Screenshot grounding data
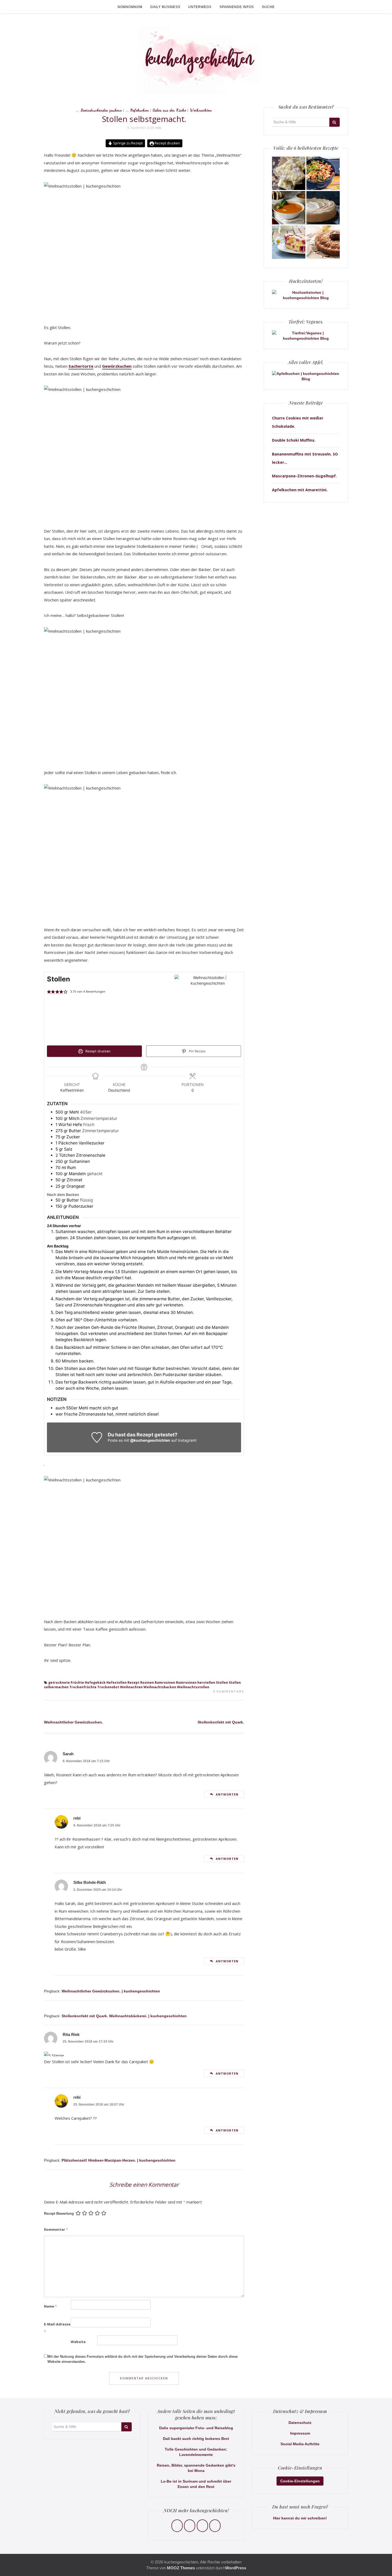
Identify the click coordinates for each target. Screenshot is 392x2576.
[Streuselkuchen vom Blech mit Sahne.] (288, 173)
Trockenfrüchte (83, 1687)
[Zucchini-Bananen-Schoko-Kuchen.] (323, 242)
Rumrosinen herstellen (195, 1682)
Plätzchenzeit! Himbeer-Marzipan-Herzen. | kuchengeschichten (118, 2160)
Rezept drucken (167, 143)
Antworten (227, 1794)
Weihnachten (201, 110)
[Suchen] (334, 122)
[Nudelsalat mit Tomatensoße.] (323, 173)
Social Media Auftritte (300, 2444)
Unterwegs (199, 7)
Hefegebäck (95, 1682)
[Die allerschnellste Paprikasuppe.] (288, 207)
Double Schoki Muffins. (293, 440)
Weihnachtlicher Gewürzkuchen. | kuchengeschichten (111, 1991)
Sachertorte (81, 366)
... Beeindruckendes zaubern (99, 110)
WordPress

= Work instruction =
What lines above hold the word "kuchengeschichten"? List them all.

= Reply to the task =
Plätzchenzeit! Himbeer-Marzipan-Herzen. | kuchengeschichten (118, 2160)
Weihnachtlicher Gewürzkuchen. | kuchengeschichten (111, 1991)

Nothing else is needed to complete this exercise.